Extracted records below:

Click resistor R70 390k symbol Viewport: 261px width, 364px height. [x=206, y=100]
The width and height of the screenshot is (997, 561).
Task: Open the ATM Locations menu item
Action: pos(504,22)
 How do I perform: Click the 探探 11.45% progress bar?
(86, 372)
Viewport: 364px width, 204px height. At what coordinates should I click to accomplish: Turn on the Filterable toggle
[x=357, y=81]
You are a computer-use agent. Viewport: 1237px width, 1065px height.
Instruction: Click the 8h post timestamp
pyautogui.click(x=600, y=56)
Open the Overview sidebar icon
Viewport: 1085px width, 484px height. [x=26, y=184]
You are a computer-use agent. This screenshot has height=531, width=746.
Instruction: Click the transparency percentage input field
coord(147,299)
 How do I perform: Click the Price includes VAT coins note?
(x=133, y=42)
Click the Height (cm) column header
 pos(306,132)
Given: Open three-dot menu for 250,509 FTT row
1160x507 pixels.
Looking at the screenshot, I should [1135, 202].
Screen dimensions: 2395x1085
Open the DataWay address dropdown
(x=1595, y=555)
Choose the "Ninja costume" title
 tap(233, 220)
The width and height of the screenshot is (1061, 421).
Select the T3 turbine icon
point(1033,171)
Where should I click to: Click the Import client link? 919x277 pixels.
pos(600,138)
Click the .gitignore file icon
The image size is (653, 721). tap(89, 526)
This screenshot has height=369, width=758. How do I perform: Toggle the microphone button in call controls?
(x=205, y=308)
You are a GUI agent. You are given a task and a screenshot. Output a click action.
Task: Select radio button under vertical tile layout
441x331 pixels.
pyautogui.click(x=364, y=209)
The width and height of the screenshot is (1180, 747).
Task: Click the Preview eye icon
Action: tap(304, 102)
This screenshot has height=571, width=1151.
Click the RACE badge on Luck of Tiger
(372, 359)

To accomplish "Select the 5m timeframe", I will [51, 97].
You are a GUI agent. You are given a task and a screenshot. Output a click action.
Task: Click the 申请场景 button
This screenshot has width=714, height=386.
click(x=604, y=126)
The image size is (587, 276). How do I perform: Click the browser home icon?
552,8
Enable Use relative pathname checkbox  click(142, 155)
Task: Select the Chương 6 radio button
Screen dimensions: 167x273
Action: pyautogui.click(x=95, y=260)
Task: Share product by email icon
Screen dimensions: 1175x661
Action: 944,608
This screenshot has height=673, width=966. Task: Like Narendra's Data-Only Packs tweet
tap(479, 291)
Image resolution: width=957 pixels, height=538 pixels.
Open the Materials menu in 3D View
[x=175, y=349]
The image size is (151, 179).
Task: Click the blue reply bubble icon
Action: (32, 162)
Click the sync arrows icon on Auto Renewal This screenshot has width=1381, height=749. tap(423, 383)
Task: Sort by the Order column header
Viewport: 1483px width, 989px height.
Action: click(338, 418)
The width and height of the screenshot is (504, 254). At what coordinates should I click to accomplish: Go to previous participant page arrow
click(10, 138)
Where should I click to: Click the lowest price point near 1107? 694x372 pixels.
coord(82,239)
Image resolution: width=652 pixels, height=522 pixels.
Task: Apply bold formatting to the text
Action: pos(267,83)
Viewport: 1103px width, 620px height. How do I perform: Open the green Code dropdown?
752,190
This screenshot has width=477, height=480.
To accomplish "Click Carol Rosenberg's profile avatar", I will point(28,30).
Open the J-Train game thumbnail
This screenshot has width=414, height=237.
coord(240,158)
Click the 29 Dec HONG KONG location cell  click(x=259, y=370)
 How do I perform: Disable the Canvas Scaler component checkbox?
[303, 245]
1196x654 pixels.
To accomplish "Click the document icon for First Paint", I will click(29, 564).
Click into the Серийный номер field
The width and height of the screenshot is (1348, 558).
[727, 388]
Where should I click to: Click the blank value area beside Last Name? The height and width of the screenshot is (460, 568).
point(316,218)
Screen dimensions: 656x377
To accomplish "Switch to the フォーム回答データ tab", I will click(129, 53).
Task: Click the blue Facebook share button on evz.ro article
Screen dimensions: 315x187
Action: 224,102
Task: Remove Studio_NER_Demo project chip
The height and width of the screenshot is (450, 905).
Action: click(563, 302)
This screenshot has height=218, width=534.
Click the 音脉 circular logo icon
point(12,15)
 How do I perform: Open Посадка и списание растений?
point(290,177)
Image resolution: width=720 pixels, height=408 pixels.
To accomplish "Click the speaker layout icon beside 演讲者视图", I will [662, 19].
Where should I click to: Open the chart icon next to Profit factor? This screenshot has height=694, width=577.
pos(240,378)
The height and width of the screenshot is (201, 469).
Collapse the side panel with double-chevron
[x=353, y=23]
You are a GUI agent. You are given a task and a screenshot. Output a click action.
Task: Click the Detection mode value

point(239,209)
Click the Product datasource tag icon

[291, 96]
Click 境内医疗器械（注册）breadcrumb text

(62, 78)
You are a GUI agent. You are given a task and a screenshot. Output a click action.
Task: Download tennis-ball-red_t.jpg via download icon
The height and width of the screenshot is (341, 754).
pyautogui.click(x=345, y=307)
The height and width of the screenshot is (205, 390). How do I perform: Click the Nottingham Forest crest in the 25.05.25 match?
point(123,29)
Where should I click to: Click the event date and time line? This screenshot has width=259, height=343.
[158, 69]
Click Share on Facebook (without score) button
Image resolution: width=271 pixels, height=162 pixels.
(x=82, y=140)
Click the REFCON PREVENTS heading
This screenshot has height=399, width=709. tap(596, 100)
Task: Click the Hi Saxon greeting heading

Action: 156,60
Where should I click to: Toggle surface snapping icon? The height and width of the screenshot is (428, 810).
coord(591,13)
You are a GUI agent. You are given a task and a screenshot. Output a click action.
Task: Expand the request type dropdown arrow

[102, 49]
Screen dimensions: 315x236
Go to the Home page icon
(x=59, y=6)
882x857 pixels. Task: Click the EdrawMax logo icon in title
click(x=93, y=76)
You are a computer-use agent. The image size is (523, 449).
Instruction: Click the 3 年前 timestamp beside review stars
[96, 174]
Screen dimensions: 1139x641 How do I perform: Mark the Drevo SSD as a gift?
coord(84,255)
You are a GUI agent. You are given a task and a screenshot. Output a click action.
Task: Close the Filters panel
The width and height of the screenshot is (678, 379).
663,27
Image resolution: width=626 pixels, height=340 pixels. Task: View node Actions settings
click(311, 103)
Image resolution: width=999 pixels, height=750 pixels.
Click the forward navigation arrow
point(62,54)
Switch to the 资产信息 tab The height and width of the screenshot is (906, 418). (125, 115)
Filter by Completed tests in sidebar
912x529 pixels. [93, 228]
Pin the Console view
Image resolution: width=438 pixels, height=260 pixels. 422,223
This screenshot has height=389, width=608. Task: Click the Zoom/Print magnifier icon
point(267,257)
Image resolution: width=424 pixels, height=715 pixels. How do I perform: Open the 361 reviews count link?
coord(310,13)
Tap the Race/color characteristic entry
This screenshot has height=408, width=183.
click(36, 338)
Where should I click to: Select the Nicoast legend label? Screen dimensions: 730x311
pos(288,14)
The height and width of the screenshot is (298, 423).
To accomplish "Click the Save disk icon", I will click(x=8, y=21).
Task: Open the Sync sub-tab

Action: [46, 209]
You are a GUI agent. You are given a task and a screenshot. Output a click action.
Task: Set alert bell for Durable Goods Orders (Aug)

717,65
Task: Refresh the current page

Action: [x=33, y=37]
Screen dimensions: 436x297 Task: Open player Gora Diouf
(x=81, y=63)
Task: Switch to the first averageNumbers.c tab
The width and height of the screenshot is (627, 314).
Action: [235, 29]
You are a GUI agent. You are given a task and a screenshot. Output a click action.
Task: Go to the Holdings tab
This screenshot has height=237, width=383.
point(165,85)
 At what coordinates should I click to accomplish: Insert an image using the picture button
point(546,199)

End of Extracted records.

## [The task]
Give the records above again in full, keeping every character unchanged.

## [Reply to the exercise]
Click resistor R70 390k symbol Viewport: 261px width, 364px height. [x=206, y=100]
The width and height of the screenshot is (997, 561).
Task: Open the ATM Locations menu item
Action: pos(504,22)
 How do I perform: Click the 探探 11.45% progress bar?
(86, 372)
Viewport: 364px width, 204px height. At what coordinates should I click to accomplish: Turn on the Filterable toggle
[x=357, y=81]
You are a computer-use agent. Viewport: 1237px width, 1065px height.
Instruction: Click the 8h post timestamp
pyautogui.click(x=600, y=56)
Open the Overview sidebar icon
Viewport: 1085px width, 484px height. [x=26, y=184]
You are a computer-use agent. This screenshot has height=531, width=746.
Instruction: Click the transparency percentage input field
coord(147,299)
 How do I perform: Click the Price includes VAT coins note?
(x=133, y=42)
Click the Height (cm) column header
 pos(306,132)
Given: Open three-dot menu for 250,509 FTT row
1160x507 pixels.
Looking at the screenshot, I should [1135, 202].
Screen dimensions: 2395x1085
Open the DataWay address dropdown
(x=1595, y=555)
Choose the "Ninja costume" title
 tap(233, 220)
The width and height of the screenshot is (1061, 421).
Select the T3 turbine icon
point(1033,171)
Where should I click to: Click the Import client link? 919x277 pixels.
pos(600,138)
Click the .gitignore file icon
The image size is (653, 721). tap(89, 526)
This screenshot has height=369, width=758. How do I perform: Toggle the microphone button in call controls?
(x=205, y=308)
You are a GUI agent. You are given a task and a screenshot. Output a click action.
Task: Select radio button under vertical tile layout
441x331 pixels.
pyautogui.click(x=364, y=209)
The width and height of the screenshot is (1180, 747).
Task: Click the Preview eye icon
Action: tap(304, 102)
This screenshot has height=571, width=1151.
Click the RACE badge on Luck of Tiger
(372, 359)

To accomplish "Select the 5m timeframe", I will [51, 97].
You are a GUI agent. You are given a task and a screenshot. Output a click action.
Task: Click the 申请场景 button
This screenshot has width=714, height=386.
click(x=604, y=126)
The image size is (587, 276). How do I perform: Click the browser home icon?
552,8
Enable Use relative pathname checkbox  click(142, 155)
Task: Select the Chương 6 radio button
Screen dimensions: 167x273
Action: pyautogui.click(x=95, y=260)
Task: Share product by email icon
Screen dimensions: 1175x661
Action: 944,608
This screenshot has height=673, width=966. Task: Like Narendra's Data-Only Packs tweet
tap(479, 291)
Image resolution: width=957 pixels, height=538 pixels.
Open the Materials menu in 3D View
[x=175, y=349]
The image size is (151, 179).
Task: Click the blue reply bubble icon
Action: (32, 162)
Click the sync arrows icon on Auto Renewal This screenshot has width=1381, height=749. tap(423, 383)
Task: Sort by the Order column header
Viewport: 1483px width, 989px height.
Action: click(338, 418)
The width and height of the screenshot is (504, 254). At what coordinates should I click to accomplish: Go to previous participant page arrow
click(10, 138)
Where should I click to: Click the lowest price point near 1107? 694x372 pixels.
coord(82,239)
Image resolution: width=652 pixels, height=522 pixels.
Task: Apply bold formatting to the text
Action: pos(267,83)
Viewport: 1103px width, 620px height. How do I perform: Open the green Code dropdown?
752,190
This screenshot has width=477, height=480.
To accomplish "Click Carol Rosenberg's profile avatar", I will point(28,30).
Open the J-Train game thumbnail
This screenshot has width=414, height=237.
coord(240,158)
Click the 29 Dec HONG KONG location cell  click(x=259, y=370)
 How do I perform: Disable the Canvas Scaler component checkbox?
[303, 245]
1196x654 pixels.
To accomplish "Click the document icon for First Paint", I will click(29, 564).
Click into the Серийный номер field
The width and height of the screenshot is (1348, 558).
[727, 388]
Where should I click to: Click the blank value area beside Last Name? The height and width of the screenshot is (460, 568).
point(316,218)
Screen dimensions: 656x377
To accomplish "Switch to the フォーム回答データ tab", I will click(129, 53).
Task: Click the blue Facebook share button on evz.ro article
Screen dimensions: 315x187
Action: 224,102
Task: Remove Studio_NER_Demo project chip
The height and width of the screenshot is (450, 905).
Action: click(563, 302)
This screenshot has height=218, width=534.
Click the 音脉 circular logo icon
point(12,15)
 How do I perform: Open Посадка и списание растений?
point(290,177)
Image resolution: width=720 pixels, height=408 pixels.
To accomplish "Click the speaker layout icon beside 演讲者视图", I will [662, 19].
Where should I click to: Open the chart icon next to Profit factor? This screenshot has height=694, width=577.
pos(240,378)
The height and width of the screenshot is (201, 469).
Collapse the side panel with double-chevron
[x=353, y=23]
You are a GUI agent. You are given a task and a screenshot. Output a click action.
Task: Click the Detection mode value

point(239,209)
Click the Product datasource tag icon

[291, 96]
Click 境内医疗器械（注册）breadcrumb text

(62, 78)
You are a GUI agent. You are given a task and a screenshot. Output a click action.
Task: Download tennis-ball-red_t.jpg via download icon
The height and width of the screenshot is (341, 754).
pyautogui.click(x=345, y=307)
The height and width of the screenshot is (205, 390). How do I perform: Click the Nottingham Forest crest in the 25.05.25 match?
point(123,29)
Where should I click to: Click the event date and time line? This screenshot has width=259, height=343.
[158, 69]
Click Share on Facebook (without score) button
Image resolution: width=271 pixels, height=162 pixels.
(x=82, y=140)
Click the REFCON PREVENTS heading
This screenshot has height=399, width=709. tap(596, 100)
Task: Click the Hi Saxon greeting heading

Action: 156,60
Where should I click to: Toggle surface snapping icon? The height and width of the screenshot is (428, 810).
coord(591,13)
You are a GUI agent. You are given a task and a screenshot. Output a click action.
Task: Expand the request type dropdown arrow

[102, 49]
Screen dimensions: 315x236
Go to the Home page icon
(x=59, y=6)
882x857 pixels. Task: Click the EdrawMax logo icon in title
click(x=93, y=76)
You are a computer-use agent. The image size is (523, 449).
Instruction: Click the 3 年前 timestamp beside review stars
[96, 174]
Screen dimensions: 1139x641 How do I perform: Mark the Drevo SSD as a gift?
coord(84,255)
You are a GUI agent. You are given a task and a screenshot. Output a click action.
Task: Close the Filters panel
The width and height of the screenshot is (678, 379).
663,27
Image resolution: width=626 pixels, height=340 pixels. Task: View node Actions settings
click(311, 103)
Image resolution: width=999 pixels, height=750 pixels.
Click the forward navigation arrow
point(62,54)
Switch to the 资产信息 tab The height and width of the screenshot is (906, 418). (125, 115)
Filter by Completed tests in sidebar
912x529 pixels. [93, 228]
Pin the Console view
Image resolution: width=438 pixels, height=260 pixels. 422,223
This screenshot has height=389, width=608. Task: Click the Zoom/Print magnifier icon
point(267,257)
Image resolution: width=424 pixels, height=715 pixels. How do I perform: Open the 361 reviews count link?
coord(310,13)
Tap the Race/color characteristic entry
This screenshot has height=408, width=183.
click(36, 338)
Where should I click to: Select the Nicoast legend label? Screen dimensions: 730x311
pos(288,14)
The height and width of the screenshot is (298, 423).
To accomplish "Click the Save disk icon", I will click(x=8, y=21).
Task: Open the Sync sub-tab

Action: [46, 209]
You are a GUI agent. You are given a task and a screenshot. Output a click action.
Task: Set alert bell for Durable Goods Orders (Aug)

717,65
Task: Refresh the current page

Action: [x=33, y=37]
Screen dimensions: 436x297 Task: Open player Gora Diouf
(x=81, y=63)
Task: Switch to the first averageNumbers.c tab
The width and height of the screenshot is (627, 314).
Action: [235, 29]
You are a GUI agent. You are given a task and a screenshot. Output a click action.
Task: Go to the Holdings tab
This screenshot has height=237, width=383.
point(165,85)
 At what coordinates should I click to accomplish: Insert an image using the picture button
point(546,199)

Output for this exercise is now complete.